Can't understand why my program throws error

My code is in
#include <iostream>
#include <string>
#include <algorithm>
#include <climits>
#include <vector>
#include <cmath>
using namespace std;
struct State {
int v;
const State *rest;
void dump() const {
if(rest) {
cout << ' ' << v;
rest->dump();
} else {
cout << endl;
}
}
State() : v(0), rest(0) {}
State(int _v, const State &_rest) : v(_v), rest(&_rest) {}
};
void ss(int *ip, int *end, int target, const State &state) {
if(target < 0) return; // assuming we don't allow any negatives
if(ip==end && target==0) {
state.dump();
return;
}
if(ip==end)
return;
{ // without the first one
ss(ip+1, end, target, state);
}
{ // with the first one
int first = *ip;
ss(ip+1, end, target-first, State(first, state));
}
}
vector<int> get_primes(int N) {
int size = floor(0.5 * (N - 3)) + 1;
vector<int> primes;
primes.push_back(2);
vector<bool> is_prime(size, true);
for(long i = 0; i < size; ++i) {
if(is_prime[i]) {
int p = (i << 1) + 3;
primes.push_back(p);
// sieving from p^2, whose index is 2i^2 + 6i + 3
for (long j = ((i * i) << 1) + 6 * i + 3; j < size; j += p) {
is_prime[j] = false;
}
}
}
}
int main() {
int N;
cin >> N;
vector<int> primes = get_primes(N);
int a[primes.size()];
for (int i = 0; i < primes.size(); ++i) {
a[i] = primes[i];
}
int * start = &a[0];
int * end = start + sizeof(a) / sizeof(a[0]);
ss(start, end, N, State());
}
It takes one input N (int), and gets the vector of all prime numbers smaller than N.

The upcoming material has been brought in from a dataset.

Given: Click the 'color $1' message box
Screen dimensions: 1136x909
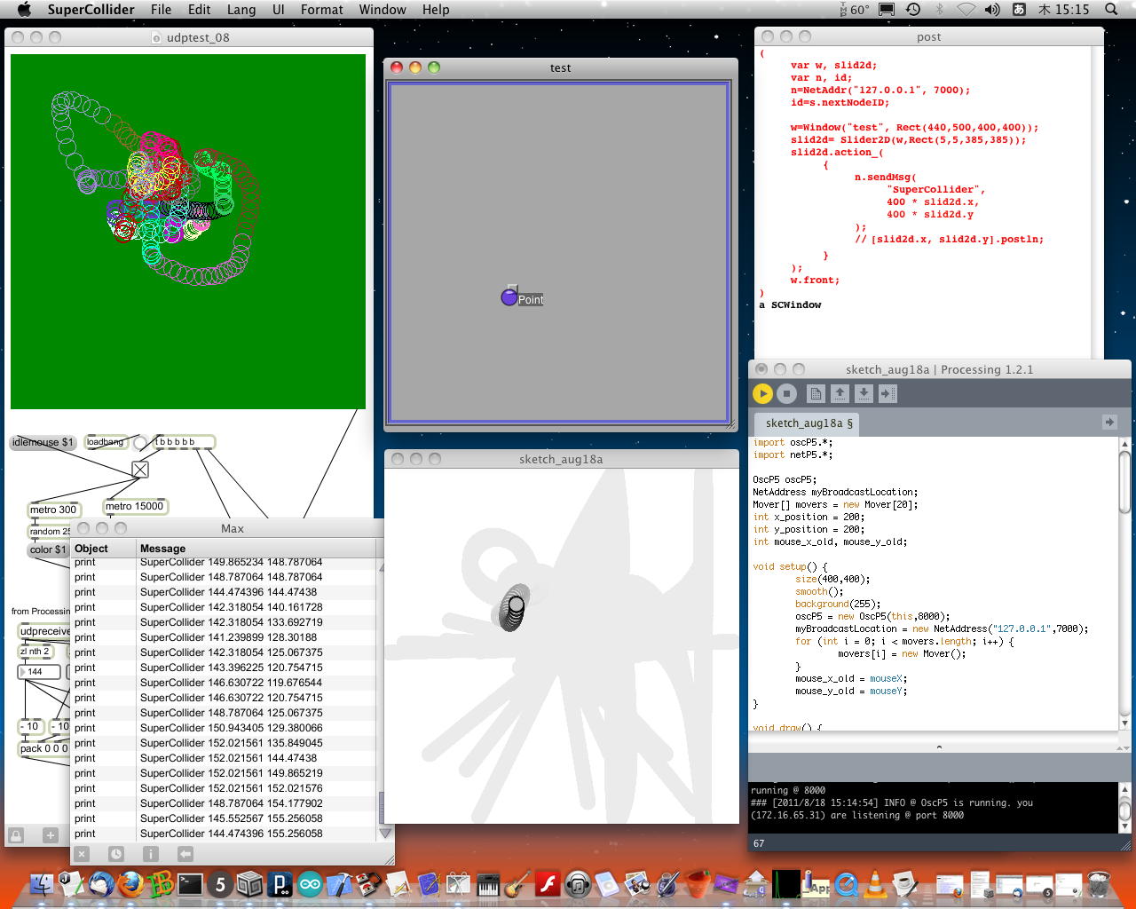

Then, it finds the number of unique sets from the vector that adds up to N.
The get_primes(N) works, but the other one doesn't.

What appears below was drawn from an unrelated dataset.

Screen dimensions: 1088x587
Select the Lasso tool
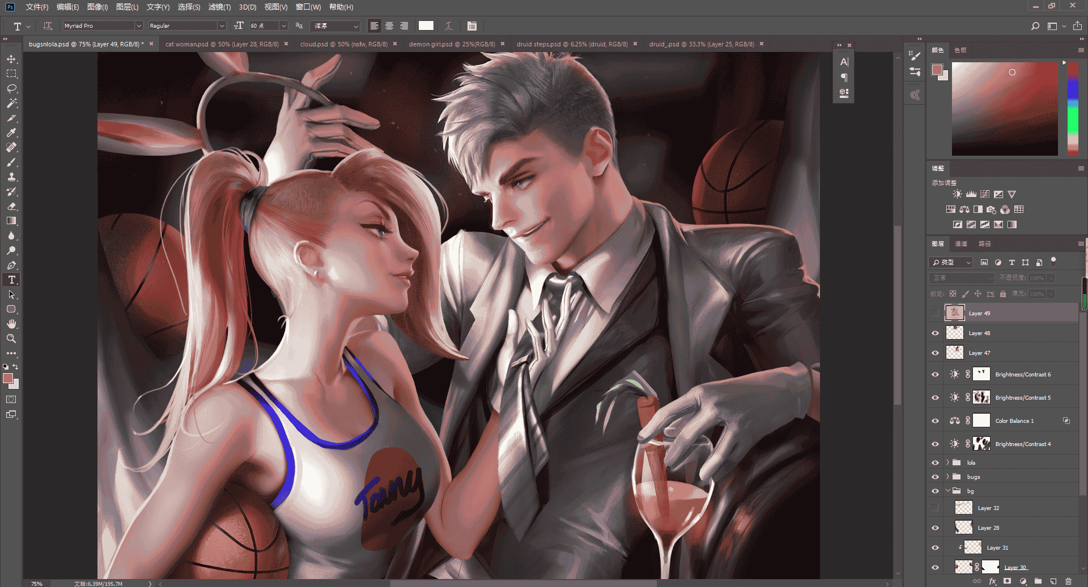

I borrowed the other code from
How to find all matching numbers, that sums to 'N' in a given array
Please help me.. I just want the number of unique sets.
You've forgotten to return primes; at the end of your get_primes() function.
I'm guessing the problem is:
vector<int> get_primes(int N) {
// ...
return primes; // missing this line
}
As-is, you're just writing some junk here:
vector<int> primes = get_primes(N);
it's undefined behavior - which in this case manifests itself as crashing.